> _DIRECTIONS_: Write out the material below exactly, with no line missing.

> _MATERIAL SHOWN_:
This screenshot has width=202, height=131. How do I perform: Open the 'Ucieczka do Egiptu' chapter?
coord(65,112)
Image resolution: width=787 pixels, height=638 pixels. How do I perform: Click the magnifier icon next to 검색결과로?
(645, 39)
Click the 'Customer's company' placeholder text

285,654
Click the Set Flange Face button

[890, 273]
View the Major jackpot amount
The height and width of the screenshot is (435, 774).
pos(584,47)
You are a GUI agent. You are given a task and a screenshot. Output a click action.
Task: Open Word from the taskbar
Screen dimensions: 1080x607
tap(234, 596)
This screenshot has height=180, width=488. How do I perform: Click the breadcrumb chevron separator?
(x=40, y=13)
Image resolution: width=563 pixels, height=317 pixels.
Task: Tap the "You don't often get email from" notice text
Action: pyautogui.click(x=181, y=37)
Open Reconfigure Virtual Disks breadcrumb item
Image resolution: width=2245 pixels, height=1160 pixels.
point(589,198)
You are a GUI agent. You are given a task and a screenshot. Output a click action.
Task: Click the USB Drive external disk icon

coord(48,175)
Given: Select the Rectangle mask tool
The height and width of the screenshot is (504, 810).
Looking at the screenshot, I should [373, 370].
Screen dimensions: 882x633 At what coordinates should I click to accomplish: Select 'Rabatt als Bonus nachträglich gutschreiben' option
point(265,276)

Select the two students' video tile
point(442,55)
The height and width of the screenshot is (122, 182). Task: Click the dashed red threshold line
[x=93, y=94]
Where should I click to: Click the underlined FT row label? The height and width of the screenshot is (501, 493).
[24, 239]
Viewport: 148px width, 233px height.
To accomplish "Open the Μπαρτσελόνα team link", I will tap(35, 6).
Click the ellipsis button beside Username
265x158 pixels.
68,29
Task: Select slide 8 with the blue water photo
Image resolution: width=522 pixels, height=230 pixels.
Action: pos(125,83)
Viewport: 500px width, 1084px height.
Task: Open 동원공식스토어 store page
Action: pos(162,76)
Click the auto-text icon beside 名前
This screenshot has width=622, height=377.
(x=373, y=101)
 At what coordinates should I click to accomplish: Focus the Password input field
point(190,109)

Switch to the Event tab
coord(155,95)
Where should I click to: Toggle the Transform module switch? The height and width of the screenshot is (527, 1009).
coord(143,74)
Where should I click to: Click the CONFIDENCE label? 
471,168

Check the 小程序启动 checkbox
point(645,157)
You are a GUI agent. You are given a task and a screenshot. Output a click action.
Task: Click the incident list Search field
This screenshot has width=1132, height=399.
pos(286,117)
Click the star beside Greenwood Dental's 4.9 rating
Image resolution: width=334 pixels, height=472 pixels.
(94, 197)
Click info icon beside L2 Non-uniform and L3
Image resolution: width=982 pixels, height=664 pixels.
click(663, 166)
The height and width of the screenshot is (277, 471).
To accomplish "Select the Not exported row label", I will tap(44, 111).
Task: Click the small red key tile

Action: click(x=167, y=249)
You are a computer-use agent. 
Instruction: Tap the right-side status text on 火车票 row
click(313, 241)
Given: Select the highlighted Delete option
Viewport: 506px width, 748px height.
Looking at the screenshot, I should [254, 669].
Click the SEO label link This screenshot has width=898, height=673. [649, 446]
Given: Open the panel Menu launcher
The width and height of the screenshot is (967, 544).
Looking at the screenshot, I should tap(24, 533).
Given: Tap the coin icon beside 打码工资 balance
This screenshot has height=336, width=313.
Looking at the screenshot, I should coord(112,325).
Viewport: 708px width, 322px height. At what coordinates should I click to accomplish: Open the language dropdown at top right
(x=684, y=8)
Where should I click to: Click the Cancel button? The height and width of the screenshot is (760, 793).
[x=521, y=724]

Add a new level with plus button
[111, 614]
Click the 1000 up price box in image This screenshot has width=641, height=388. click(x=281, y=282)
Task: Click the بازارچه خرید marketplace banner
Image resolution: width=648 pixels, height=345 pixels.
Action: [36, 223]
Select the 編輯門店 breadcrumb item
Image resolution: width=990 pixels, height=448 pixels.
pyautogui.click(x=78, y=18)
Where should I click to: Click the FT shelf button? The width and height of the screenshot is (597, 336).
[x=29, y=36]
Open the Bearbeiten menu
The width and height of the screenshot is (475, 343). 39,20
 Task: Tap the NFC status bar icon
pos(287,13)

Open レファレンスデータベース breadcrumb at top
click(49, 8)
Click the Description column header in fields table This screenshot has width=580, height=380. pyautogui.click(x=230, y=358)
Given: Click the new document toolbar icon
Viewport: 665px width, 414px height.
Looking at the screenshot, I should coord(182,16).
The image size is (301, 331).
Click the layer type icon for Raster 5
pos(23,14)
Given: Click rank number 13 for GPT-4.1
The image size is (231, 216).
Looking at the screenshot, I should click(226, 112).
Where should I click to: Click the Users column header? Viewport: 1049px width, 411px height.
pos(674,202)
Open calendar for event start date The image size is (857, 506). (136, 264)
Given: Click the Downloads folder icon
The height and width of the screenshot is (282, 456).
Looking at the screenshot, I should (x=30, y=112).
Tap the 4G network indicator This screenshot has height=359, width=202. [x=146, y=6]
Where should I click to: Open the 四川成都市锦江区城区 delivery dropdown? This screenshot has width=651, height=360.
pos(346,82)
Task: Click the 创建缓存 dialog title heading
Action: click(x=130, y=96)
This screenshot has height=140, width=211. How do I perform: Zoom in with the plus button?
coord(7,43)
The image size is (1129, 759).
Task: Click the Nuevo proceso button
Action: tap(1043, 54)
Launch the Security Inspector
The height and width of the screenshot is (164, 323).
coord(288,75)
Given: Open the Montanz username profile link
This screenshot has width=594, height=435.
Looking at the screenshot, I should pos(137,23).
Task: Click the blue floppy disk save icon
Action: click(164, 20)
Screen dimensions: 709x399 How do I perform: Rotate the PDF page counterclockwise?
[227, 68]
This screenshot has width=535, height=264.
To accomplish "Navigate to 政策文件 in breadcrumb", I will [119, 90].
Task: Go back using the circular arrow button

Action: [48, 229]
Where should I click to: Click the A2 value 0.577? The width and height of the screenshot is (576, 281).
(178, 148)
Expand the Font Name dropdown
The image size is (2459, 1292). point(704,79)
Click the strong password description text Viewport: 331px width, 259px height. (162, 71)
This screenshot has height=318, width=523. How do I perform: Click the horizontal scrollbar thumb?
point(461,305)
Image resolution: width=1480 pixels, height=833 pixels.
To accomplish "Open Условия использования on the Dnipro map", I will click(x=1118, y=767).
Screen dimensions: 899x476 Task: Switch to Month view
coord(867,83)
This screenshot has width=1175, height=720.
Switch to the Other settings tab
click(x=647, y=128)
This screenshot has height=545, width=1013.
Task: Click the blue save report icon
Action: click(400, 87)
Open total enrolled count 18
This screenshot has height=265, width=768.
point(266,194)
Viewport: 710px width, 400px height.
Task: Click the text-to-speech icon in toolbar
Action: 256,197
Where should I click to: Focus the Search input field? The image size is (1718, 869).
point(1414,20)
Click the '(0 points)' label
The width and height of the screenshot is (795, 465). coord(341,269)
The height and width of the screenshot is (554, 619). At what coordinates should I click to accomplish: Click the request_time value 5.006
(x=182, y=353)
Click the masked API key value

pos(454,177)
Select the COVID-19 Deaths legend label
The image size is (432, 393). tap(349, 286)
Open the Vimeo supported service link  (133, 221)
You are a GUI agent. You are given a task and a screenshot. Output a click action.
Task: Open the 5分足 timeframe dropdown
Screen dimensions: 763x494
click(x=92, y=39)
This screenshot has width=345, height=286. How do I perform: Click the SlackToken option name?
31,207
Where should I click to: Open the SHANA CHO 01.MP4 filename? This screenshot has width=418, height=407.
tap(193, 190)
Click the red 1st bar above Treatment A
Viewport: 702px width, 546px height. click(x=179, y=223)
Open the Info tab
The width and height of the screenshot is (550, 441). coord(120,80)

> _EXERCISE RESPONSE_:
This screenshot has width=202, height=131. How do I perform: Open the 'Ucieczka do Egiptu' chapter?
coord(65,112)
Image resolution: width=787 pixels, height=638 pixels. How do I perform: Click the magnifier icon next to 검색결과로?
(645, 39)
Click the 'Customer's company' placeholder text

285,654
Click the Set Flange Face button

[890, 273]
View the Major jackpot amount
The height and width of the screenshot is (435, 774).
pos(584,47)
You are a GUI agent. You are given a task and a screenshot. Output a click action.
Task: Open Word from the taskbar
Screen dimensions: 1080x607
tap(234, 596)
This screenshot has height=180, width=488. How do I perform: Click the breadcrumb chevron separator?
(x=40, y=13)
Image resolution: width=563 pixels, height=317 pixels.
Task: Tap the "You don't often get email from" notice text
Action: pyautogui.click(x=181, y=37)
Open Reconfigure Virtual Disks breadcrumb item
Image resolution: width=2245 pixels, height=1160 pixels.
point(589,198)
You are a GUI agent. You are given a task and a screenshot. Output a click action.
Task: Click the USB Drive external disk icon

coord(48,175)
Given: Select the Rectangle mask tool
The height and width of the screenshot is (504, 810).
Looking at the screenshot, I should [373, 370].
Screen dimensions: 882x633 At what coordinates should I click to accomplish: Select 'Rabatt als Bonus nachträglich gutschreiben' option
point(265,276)

Select the two students' video tile
point(442,55)
The height and width of the screenshot is (122, 182). Task: Click the dashed red threshold line
[x=93, y=94]
Where should I click to: Click the underlined FT row label? The height and width of the screenshot is (501, 493).
[24, 239]
Viewport: 148px width, 233px height.
To accomplish "Open the Μπαρτσελόνα team link", I will tap(35, 6).
Click the ellipsis button beside Username
265x158 pixels.
68,29
Task: Select slide 8 with the blue water photo
Image resolution: width=522 pixels, height=230 pixels.
Action: pos(125,83)
Viewport: 500px width, 1084px height.
Task: Open 동원공식스토어 store page
Action: pos(162,76)
Click the auto-text icon beside 名前
This screenshot has width=622, height=377.
(x=373, y=101)
 At what coordinates should I click to accomplish: Focus the Password input field
point(190,109)

Switch to the Event tab
coord(155,95)
Where should I click to: Toggle the Transform module switch? The height and width of the screenshot is (527, 1009).
coord(143,74)
Where should I click to: Click the CONFIDENCE label? 
471,168

Check the 小程序启动 checkbox
point(645,157)
You are a GUI agent. You are given a task and a screenshot. Output a click action.
Task: Click the incident list Search field
This screenshot has width=1132, height=399.
pos(286,117)
Click the star beside Greenwood Dental's 4.9 rating
Image resolution: width=334 pixels, height=472 pixels.
(94, 197)
Click info icon beside L2 Non-uniform and L3
Image resolution: width=982 pixels, height=664 pixels.
click(663, 166)
The height and width of the screenshot is (277, 471).
To accomplish "Select the Not exported row label", I will tap(44, 111).
Task: Click the small red key tile

Action: click(x=167, y=249)
You are a computer-use agent. 
Instruction: Tap the right-side status text on 火车票 row
click(313, 241)
Given: Select the highlighted Delete option
Viewport: 506px width, 748px height.
Looking at the screenshot, I should [254, 669].
Click the SEO label link This screenshot has width=898, height=673. [649, 446]
Given: Open the panel Menu launcher
The width and height of the screenshot is (967, 544).
Looking at the screenshot, I should tap(24, 533).
Given: Tap the coin icon beside 打码工资 balance
This screenshot has height=336, width=313.
Looking at the screenshot, I should coord(112,325).
Viewport: 708px width, 322px height. At what coordinates should I click to accomplish: Open the language dropdown at top right
(x=684, y=8)
Where should I click to: Click the Cancel button? The height and width of the screenshot is (760, 793).
[x=521, y=724]

Add a new level with plus button
[111, 614]
Click the 1000 up price box in image This screenshot has width=641, height=388. click(x=281, y=282)
Task: Click the بازارچه خرید marketplace banner
Image resolution: width=648 pixels, height=345 pixels.
Action: [36, 223]
Select the 編輯門店 breadcrumb item
Image resolution: width=990 pixels, height=448 pixels.
pyautogui.click(x=78, y=18)
Where should I click to: Click the FT shelf button? The width and height of the screenshot is (597, 336).
[x=29, y=36]
Open the Bearbeiten menu
The width and height of the screenshot is (475, 343). 39,20
 Task: Tap the NFC status bar icon
pos(287,13)

Open レファレンスデータベース breadcrumb at top
click(49, 8)
Click the Description column header in fields table This screenshot has width=580, height=380. pyautogui.click(x=230, y=358)
Given: Click the new document toolbar icon
Viewport: 665px width, 414px height.
Looking at the screenshot, I should coord(182,16).
The image size is (301, 331).
Click the layer type icon for Raster 5
pos(23,14)
Given: Click rank number 13 for GPT-4.1
The image size is (231, 216).
Looking at the screenshot, I should click(226, 112).
Where should I click to: Click the Users column header? Viewport: 1049px width, 411px height.
pos(674,202)
Open calendar for event start date The image size is (857, 506). (136, 264)
Given: Click the Downloads folder icon
The height and width of the screenshot is (282, 456).
Looking at the screenshot, I should (x=30, y=112).
Tap the 4G network indicator This screenshot has height=359, width=202. [x=146, y=6]
Where should I click to: Open the 四川成都市锦江区城区 delivery dropdown? This screenshot has width=651, height=360.
pos(346,82)
Task: Click the 创建缓存 dialog title heading
Action: click(x=130, y=96)
This screenshot has height=140, width=211. How do I perform: Zoom in with the plus button?
coord(7,43)
The image size is (1129, 759).
Task: Click the Nuevo proceso button
Action: tap(1043, 54)
Launch the Security Inspector
The height and width of the screenshot is (164, 323).
coord(288,75)
Given: Open the Montanz username profile link
This screenshot has width=594, height=435.
Looking at the screenshot, I should pos(137,23).
Task: Click the blue floppy disk save icon
Action: click(164, 20)
Screen dimensions: 709x399 How do I perform: Rotate the PDF page counterclockwise?
[227, 68]
This screenshot has width=535, height=264.
To accomplish "Navigate to 政策文件 in breadcrumb", I will [119, 90].
Task: Go back using the circular arrow button

Action: [48, 229]
Where should I click to: Click the A2 value 0.577? The width and height of the screenshot is (576, 281).
(178, 148)
Expand the Font Name dropdown
The image size is (2459, 1292). point(704,79)
Click the strong password description text Viewport: 331px width, 259px height. (162, 71)
This screenshot has height=318, width=523. How do I perform: Click the horizontal scrollbar thumb?
point(461,305)
Image resolution: width=1480 pixels, height=833 pixels.
To accomplish "Open Условия использования on the Dnipro map", I will click(x=1118, y=767).
Screen dimensions: 899x476 Task: Switch to Month view
coord(867,83)
This screenshot has width=1175, height=720.
Switch to the Other settings tab
click(x=647, y=128)
This screenshot has height=545, width=1013.
Task: Click the blue save report icon
Action: click(400, 87)
Open total enrolled count 18
This screenshot has height=265, width=768.
point(266,194)
Viewport: 710px width, 400px height.
Task: Click the text-to-speech icon in toolbar
Action: 256,197
Where should I click to: Focus the Search input field? The image size is (1718, 869).
point(1414,20)
Click the '(0 points)' label
The width and height of the screenshot is (795, 465). coord(341,269)
The height and width of the screenshot is (554, 619). At what coordinates should I click to accomplish: Click the request_time value 5.006
(x=182, y=353)
Click the masked API key value

pos(454,177)
Select the COVID-19 Deaths legend label
The image size is (432, 393). tap(349, 286)
Open the Vimeo supported service link  (133, 221)
You are a GUI agent. You are given a task and a screenshot. Output a click action.
Task: Open the 5分足 timeframe dropdown
Screen dimensions: 763x494
click(x=92, y=39)
This screenshot has width=345, height=286. How do I perform: Click the SlackToken option name?
31,207
Where should I click to: Open the SHANA CHO 01.MP4 filename? This screenshot has width=418, height=407.
tap(193, 190)
Click the red 1st bar above Treatment A
Viewport: 702px width, 546px height. click(x=179, y=223)
Open the Info tab
The width and height of the screenshot is (550, 441). coord(120,80)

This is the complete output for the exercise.